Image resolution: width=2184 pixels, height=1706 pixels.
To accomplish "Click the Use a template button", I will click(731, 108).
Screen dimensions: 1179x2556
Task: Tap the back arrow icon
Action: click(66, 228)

TASK OBJECTIVE
Rewrite these lines with "template" renamed to "layout" and everything else left unchanged.

EXERCISE OUTPUT
Image resolution: width=2184 pixels, height=1706 pixels.
To accomplish "Click the Use a layout button", I will click(731, 108).
Screen dimensions: 1179x2556
Task: Tap the back arrow icon
Action: click(66, 228)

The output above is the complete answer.